→ **Activity**
Your task is to copy the stretch of lines in the records below that begins with the line containing "L'Agence (237, 89)" and ends with the line containing "Accompagnement sur mesure (314, 419)", exactly as written, with nothing added.

● ● ● ● ●

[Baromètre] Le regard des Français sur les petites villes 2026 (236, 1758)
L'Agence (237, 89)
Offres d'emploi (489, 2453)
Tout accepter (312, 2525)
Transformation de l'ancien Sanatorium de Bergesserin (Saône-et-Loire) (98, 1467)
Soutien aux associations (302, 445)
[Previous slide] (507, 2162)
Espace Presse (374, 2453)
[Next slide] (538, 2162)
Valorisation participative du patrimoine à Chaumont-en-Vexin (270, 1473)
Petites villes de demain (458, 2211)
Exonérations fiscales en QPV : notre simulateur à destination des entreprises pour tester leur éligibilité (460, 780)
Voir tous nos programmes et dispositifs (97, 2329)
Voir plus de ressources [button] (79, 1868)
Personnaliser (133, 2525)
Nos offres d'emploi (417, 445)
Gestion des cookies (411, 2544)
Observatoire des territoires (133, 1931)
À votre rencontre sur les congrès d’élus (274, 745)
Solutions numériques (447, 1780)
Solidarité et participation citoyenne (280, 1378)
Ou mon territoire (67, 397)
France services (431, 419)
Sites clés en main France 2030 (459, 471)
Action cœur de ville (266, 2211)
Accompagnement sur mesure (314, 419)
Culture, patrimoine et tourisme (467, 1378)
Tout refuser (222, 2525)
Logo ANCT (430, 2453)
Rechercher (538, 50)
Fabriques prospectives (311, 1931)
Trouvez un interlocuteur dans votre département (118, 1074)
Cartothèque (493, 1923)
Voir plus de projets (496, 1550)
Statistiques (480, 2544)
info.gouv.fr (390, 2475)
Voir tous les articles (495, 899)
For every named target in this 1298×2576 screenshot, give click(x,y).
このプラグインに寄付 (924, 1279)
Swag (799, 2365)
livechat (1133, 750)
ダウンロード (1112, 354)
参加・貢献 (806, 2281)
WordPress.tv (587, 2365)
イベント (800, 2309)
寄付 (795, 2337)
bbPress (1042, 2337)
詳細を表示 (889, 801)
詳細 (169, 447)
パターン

● ● ● ● ●

→ **Task response**
L'Agence (237, 89)
Offres d'emploi (489, 2453)
Tout accepter (312, 2525)
Transformation de l'ancien Sanatorium de Bergesserin (Saône-et-Loire) (98, 1467)
Soutien aux associations (302, 445)
[Previous slide] (507, 2162)
Espace Presse (374, 2453)
[Next slide] (538, 2162)
Valorisation participative du patrimoine à Chaumont-en-Vexin (270, 1473)
Petites villes de demain (458, 2211)
Exonérations fiscales en QPV : notre simulateur à destination des entreprises pour tester leur éligibilité (460, 780)
Voir tous nos programmes et dispositifs (97, 2329)
Voir plus de ressources [button] (79, 1868)
Personnaliser (133, 2525)
Nos offres d'emploi (417, 445)
Gestion des cookies (411, 2544)
Observatoire des territoires (133, 1931)
À votre rencontre sur les congrès d’élus (274, 745)
Solutions numériques (447, 1780)
Solidarité et participation citoyenne (280, 1378)
Ou mon territoire (67, 397)
France services (431, 419)
Sites clés en main France 2030 (459, 471)
Action cœur de ville (266, 2211)
Accompagnement sur mesure (314, 419)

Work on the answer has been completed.